Set task:
Can you update the listing from the line with "831x712 pixels. At" through the line with "pos(1453,58)" so that "How do I perform" becomes "How can I do" and nothing else changes?

Rows from a dataset
───

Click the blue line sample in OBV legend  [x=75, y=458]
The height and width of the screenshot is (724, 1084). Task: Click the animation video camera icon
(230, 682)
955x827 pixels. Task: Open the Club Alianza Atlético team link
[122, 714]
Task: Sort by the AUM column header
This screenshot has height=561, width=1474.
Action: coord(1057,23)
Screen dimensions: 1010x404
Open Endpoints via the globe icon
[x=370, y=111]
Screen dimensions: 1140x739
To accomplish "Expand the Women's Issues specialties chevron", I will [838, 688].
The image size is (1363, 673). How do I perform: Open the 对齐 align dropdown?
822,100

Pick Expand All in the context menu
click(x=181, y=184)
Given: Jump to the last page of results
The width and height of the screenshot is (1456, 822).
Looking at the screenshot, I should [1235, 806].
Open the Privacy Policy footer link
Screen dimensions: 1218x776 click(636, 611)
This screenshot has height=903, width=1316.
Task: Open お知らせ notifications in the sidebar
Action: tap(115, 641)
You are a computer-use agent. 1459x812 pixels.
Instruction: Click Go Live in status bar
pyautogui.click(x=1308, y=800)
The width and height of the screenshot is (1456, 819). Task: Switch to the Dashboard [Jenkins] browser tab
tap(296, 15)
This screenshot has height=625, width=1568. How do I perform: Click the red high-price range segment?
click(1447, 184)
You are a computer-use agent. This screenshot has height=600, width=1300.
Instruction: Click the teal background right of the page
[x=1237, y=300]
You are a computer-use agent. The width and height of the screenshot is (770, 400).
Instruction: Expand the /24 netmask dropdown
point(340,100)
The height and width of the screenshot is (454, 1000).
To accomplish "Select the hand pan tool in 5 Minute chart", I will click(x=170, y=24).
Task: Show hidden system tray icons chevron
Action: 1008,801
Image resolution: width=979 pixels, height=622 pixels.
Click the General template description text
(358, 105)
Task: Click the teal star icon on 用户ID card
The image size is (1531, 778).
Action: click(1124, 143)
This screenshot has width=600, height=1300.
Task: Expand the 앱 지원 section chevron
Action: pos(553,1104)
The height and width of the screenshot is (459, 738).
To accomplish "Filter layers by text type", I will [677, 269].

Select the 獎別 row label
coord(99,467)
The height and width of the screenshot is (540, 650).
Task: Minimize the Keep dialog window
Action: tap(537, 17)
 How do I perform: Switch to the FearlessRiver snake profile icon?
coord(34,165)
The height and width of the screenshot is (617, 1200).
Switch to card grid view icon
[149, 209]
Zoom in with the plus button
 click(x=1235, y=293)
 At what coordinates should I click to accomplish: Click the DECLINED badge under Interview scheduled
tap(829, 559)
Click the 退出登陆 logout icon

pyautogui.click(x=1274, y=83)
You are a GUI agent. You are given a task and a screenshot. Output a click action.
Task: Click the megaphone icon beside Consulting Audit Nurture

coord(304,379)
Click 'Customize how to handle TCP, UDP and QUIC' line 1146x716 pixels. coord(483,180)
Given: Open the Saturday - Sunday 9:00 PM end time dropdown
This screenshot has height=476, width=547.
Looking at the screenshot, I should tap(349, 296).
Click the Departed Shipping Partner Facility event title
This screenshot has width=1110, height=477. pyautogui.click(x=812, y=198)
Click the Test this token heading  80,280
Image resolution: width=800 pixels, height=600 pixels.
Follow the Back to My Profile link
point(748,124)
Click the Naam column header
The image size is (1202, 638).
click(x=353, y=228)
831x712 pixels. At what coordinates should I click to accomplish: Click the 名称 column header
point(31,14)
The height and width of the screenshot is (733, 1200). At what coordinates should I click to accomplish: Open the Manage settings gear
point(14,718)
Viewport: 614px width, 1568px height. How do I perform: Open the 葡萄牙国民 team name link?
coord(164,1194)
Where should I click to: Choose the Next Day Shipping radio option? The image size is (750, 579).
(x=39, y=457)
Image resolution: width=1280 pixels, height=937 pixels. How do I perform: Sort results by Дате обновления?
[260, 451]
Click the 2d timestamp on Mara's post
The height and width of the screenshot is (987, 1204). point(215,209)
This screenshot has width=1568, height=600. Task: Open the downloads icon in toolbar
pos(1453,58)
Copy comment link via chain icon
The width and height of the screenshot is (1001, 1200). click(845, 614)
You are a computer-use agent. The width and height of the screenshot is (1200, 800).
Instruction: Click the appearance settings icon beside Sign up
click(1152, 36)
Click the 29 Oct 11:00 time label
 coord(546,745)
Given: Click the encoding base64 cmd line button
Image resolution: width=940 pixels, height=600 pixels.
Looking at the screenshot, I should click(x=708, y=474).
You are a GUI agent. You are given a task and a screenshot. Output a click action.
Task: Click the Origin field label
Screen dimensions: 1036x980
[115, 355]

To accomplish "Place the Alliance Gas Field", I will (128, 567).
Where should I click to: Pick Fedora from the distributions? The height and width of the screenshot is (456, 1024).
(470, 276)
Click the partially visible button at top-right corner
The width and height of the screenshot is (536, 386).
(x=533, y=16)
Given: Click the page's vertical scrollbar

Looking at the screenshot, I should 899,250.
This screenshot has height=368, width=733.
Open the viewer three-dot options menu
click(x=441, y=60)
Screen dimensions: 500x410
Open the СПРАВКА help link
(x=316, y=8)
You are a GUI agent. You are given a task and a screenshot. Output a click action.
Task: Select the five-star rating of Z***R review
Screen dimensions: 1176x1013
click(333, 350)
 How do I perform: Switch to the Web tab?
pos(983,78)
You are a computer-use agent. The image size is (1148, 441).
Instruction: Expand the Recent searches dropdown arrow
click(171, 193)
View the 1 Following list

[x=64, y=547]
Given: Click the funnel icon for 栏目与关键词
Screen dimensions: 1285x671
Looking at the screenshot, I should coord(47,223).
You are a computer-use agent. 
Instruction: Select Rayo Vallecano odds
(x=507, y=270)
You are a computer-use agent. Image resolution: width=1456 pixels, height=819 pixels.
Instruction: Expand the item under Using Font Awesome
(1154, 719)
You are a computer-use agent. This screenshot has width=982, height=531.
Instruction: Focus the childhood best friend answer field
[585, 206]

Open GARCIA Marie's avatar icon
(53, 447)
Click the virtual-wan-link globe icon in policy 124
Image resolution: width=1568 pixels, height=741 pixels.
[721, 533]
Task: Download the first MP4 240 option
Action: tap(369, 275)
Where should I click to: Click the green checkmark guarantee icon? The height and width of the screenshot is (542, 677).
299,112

───

Solution below:
831x712 pixels. At what coordinates should I click to accomplish: Click the 名称 column header
point(31,14)
The height and width of the screenshot is (733, 1200). At what coordinates should I click to accomplish: Open the Manage settings gear
point(14,718)
Viewport: 614px width, 1568px height. How can I do: Open the 葡萄牙国民 team name link?
coord(164,1194)
Where should I click to: Choose the Next Day Shipping radio option? The image size is (750, 579).
(x=39, y=457)
Image resolution: width=1280 pixels, height=937 pixels. How can I do: Sort results by Дате обновления?
[260, 451]
Click the 2d timestamp on Mara's post
The height and width of the screenshot is (987, 1204). point(215,209)
This screenshot has width=1568, height=600. Task: Open the downloads icon in toolbar
pos(1453,58)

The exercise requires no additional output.